Exercise requirements: In the passage below on intergenerational justice, reproduce the span that begins with "However, nothing like" and ends with "is actively maintained.", changing "public ethic" to "civic ethic".

Text segment:
=-=-=

It seems fairly obvious that a political system in a society needs to have a way of guaranteeing that the long term interests of the society, including the interests of future generations are taken care of and respected (intergenerational justice.) This seems to simply flow from the recognition that all other things equal we want a society to develop to the fullest of its potential, and to be structured so that future generations are not sacrificed for the present desires of existing generations.  According to some, like Burke, one way of ensuring this is through the presence of an aristocratic land-owning class. This class is tied to their estate and has a long term interest in the well-being and health of their state as they want to pass on a fine legacy to their descendants.

However, nothing like this class exists in modern liberal democracies, so what methods do liberal democracies have to ensure long term interests and intergenerational justice? One method is through trying to create institutions that serve to ensure that these long term interests are safeguarded. However, I will argue that in themselves institutions are not enough to ensure long term interests and intergenerational justice whether in an aristocracy, mixed constitution or a democracy. Instead, a particular kind of culture and public ethic needs to exist that actively condemns sacrificing genuine long term interests to immediate self-interest. As such a culture will help to ensure the long term good of the society is actively maintained.

To serve long term interest and the justice of future generations some modern liberal democratic states have tried to create certain institutions to secure these goods. One such example of this is the US Senate.  In contrast to the House of Representatives in which Representatives have a two year term US Senators have a term of six years. Part of the justification of having these two bodies separate is that the House of Representatives would tend to be more dominated by the needs of political expediency as members of this body have to be extremely concerned with how they vote as their term is so short that they are likely to be punished in an election if they vote against their constituent’s avowed interests. Consequently, members of this legislative body would be more likely to simply vote in a way that got them re-elected rather than in a way that necessary served the long term interest of the community. Contrastingly according to this justification due to the fact that senators have a six year term they are more free to vote according to their best judgment about the interests of the community as their term is long enough that the senator can show their constituents that while their constituents may have initially disagreed with the senator’s actions, his or her actions are actually supportive of their interests, and the long term interest of the state.

While this justification of the US Senate is somewhat plausible, given the current state of US politics it seems that this institutional structure is not enough to secure intergenerational justice and long term interests.  Currently, in the US, at all levels of government including the Senate political expedience seems to dominate over genuine deliberation concerning long term interests. The deliberations within both the lower and upper house have become but theatrical precursors to an election in which senators strut before voters and make sure that their actions translate into electability rather than ensuring long term interests and intergenerational justice.

If the example provided by the US Senate is at all typical then it seems that institutions structured in a particular way are not enough to ensure some semblance of intergenerational justice and the safeguarding of long term interests. Even when these institutions are present we tend to see politics in modern liberal democracies dominated by political game playing that serves to ensure an official is re-elected rather than that long term interests are taken care of.

=-=-=

Data excerpt:
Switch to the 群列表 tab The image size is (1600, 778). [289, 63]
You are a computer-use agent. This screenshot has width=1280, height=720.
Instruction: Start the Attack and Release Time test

=-=-=

Written answer:
However, nothing like this class exists in modern liberal democracies, so what methods do liberal democracies have to ensure long term interests and intergenerational justice? One method is through trying to create institutions that serve to ensure that these long term interests are safeguarded. However, I will argue that in themselves institutions are not enough to ensure long term interests and intergenerational justice whether in an aristocracy, mixed constitution or a democracy. Instead, a particular kind of culture and civic ethic needs to exist that actively condemns sacrificing genuine long term interests to immediate self-interest. As such a culture will help to ensure the long term good of the society is actively maintained.